**WHAT IS REQUIRED**
Update the items from the start of the records through the line containing "more-options-button: ··· is", inclusive, so that "Identify" becomes "Determine" and everything else stays the same.

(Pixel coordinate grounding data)
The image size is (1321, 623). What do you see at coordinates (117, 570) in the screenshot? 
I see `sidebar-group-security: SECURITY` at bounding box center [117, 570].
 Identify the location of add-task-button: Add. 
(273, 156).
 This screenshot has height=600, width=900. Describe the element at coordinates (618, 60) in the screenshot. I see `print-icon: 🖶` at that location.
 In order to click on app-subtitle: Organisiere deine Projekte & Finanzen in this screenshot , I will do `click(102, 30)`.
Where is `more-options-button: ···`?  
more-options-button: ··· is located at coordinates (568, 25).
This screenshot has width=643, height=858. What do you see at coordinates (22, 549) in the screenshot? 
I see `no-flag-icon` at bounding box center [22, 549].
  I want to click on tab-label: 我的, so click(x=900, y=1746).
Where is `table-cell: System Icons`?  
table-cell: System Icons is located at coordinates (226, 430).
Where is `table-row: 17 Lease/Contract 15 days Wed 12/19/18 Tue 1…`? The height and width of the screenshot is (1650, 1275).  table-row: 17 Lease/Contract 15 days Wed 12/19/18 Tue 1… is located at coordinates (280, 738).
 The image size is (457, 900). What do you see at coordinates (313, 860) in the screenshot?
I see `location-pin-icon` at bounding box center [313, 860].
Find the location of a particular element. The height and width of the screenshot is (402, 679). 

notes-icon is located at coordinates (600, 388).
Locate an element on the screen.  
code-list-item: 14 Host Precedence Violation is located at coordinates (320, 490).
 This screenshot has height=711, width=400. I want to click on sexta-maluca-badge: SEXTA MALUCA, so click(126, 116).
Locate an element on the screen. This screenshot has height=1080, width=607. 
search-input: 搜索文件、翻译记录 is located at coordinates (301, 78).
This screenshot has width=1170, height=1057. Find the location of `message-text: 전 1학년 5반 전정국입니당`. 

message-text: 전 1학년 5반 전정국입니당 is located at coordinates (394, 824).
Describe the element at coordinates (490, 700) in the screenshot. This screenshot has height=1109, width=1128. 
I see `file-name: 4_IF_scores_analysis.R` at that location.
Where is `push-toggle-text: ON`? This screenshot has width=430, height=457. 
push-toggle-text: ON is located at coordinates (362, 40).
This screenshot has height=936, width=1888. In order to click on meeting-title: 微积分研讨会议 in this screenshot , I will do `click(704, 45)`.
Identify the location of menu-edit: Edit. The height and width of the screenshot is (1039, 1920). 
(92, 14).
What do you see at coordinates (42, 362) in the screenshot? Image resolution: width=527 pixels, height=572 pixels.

**REPLY TO THE TASK**
The image size is (1321, 623). What do you see at coordinates (117, 570) in the screenshot? 
I see `sidebar-group-security: SECURITY` at bounding box center [117, 570].
 Determine the location of add-task-button: Add. 
(273, 156).
 This screenshot has height=600, width=900. Describe the element at coordinates (618, 60) in the screenshot. I see `print-icon: 🖶` at that location.
 In order to click on app-subtitle: Organisiere deine Projekte & Finanzen in this screenshot , I will do `click(102, 30)`.
Where is `more-options-button: ···`?  
more-options-button: ··· is located at coordinates (568, 25).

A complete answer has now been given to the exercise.